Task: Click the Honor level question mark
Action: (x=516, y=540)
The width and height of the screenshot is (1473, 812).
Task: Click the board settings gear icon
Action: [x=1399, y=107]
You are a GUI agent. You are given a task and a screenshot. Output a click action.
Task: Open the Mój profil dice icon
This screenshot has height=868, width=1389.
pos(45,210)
#####
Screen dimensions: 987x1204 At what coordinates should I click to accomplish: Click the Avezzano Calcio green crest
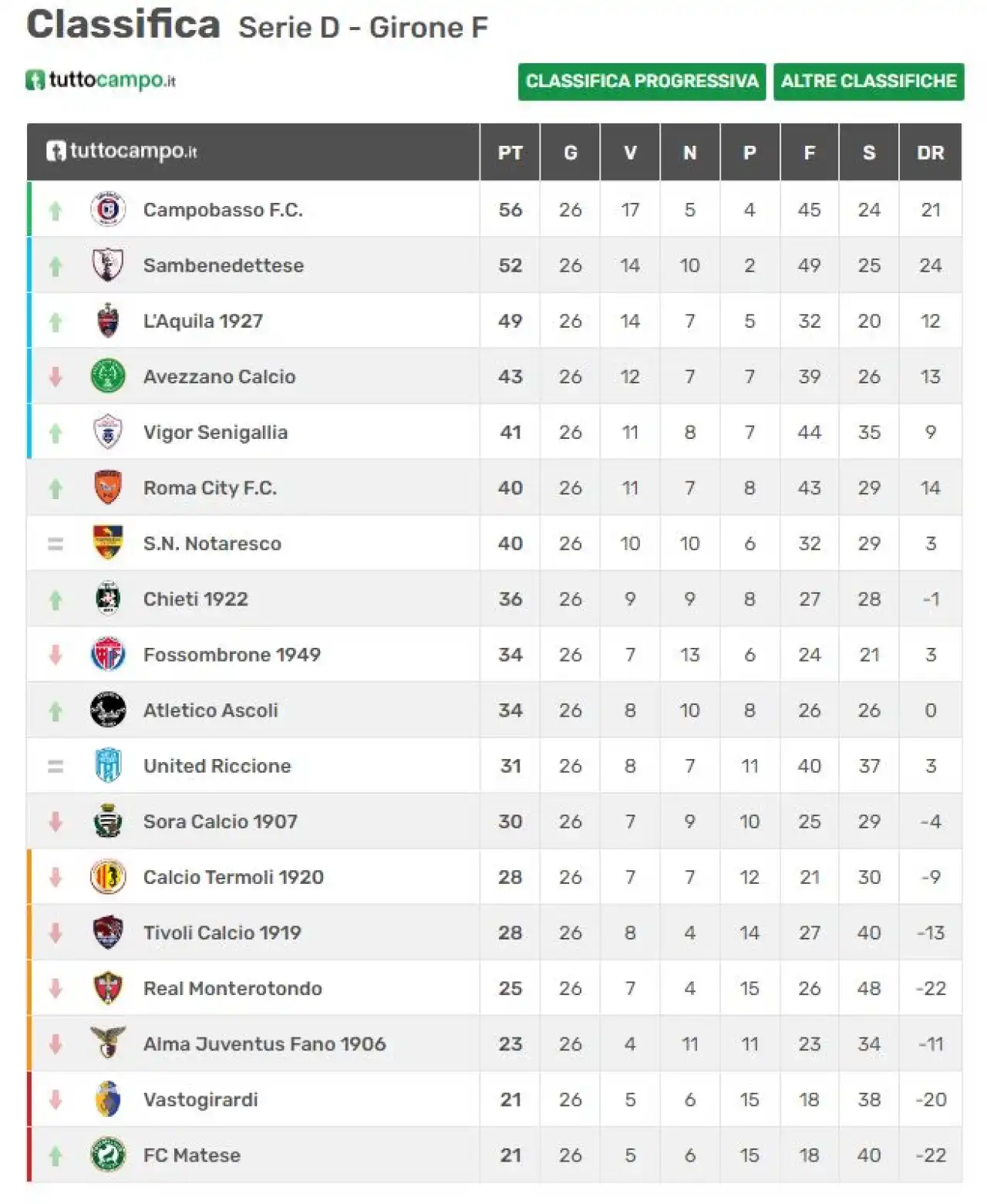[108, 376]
#####
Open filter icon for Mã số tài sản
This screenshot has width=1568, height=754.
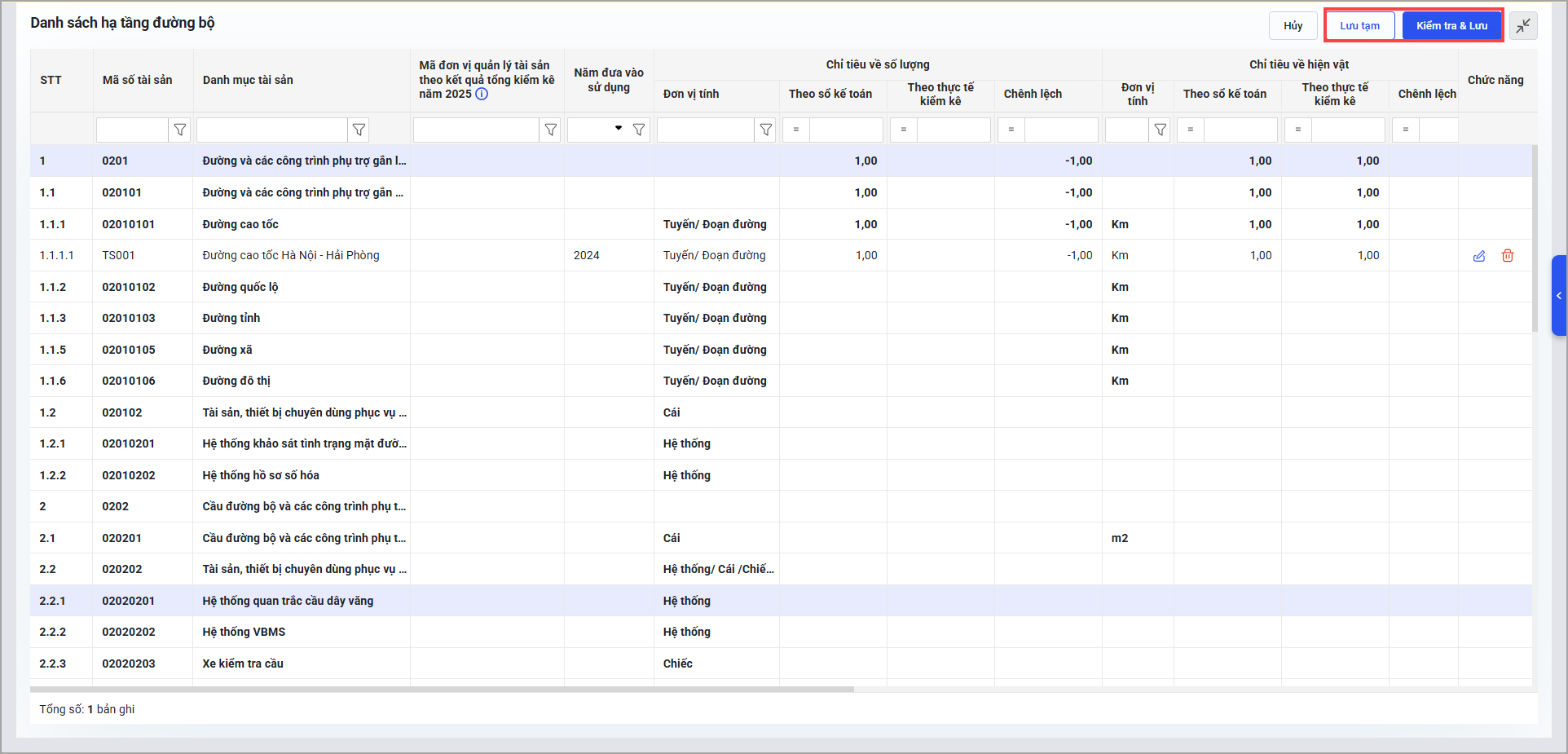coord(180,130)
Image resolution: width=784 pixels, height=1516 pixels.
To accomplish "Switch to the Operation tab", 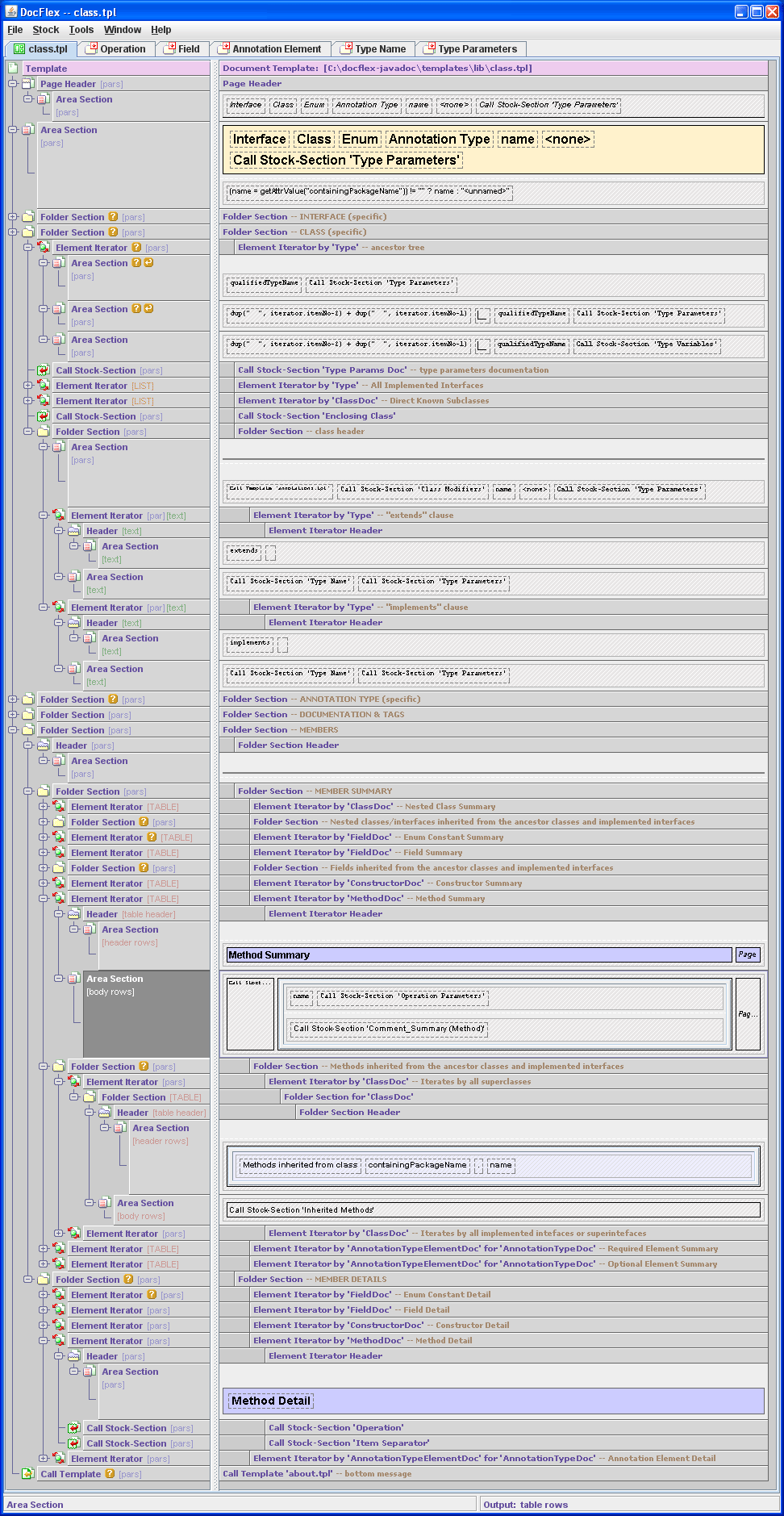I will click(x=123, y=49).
#####
Exercise description
Check each line above for the string "Open" and copy those that have it.

Solution to this task
Task: Open the Mój profil dice icon
Open filter icon for Mã số tài sản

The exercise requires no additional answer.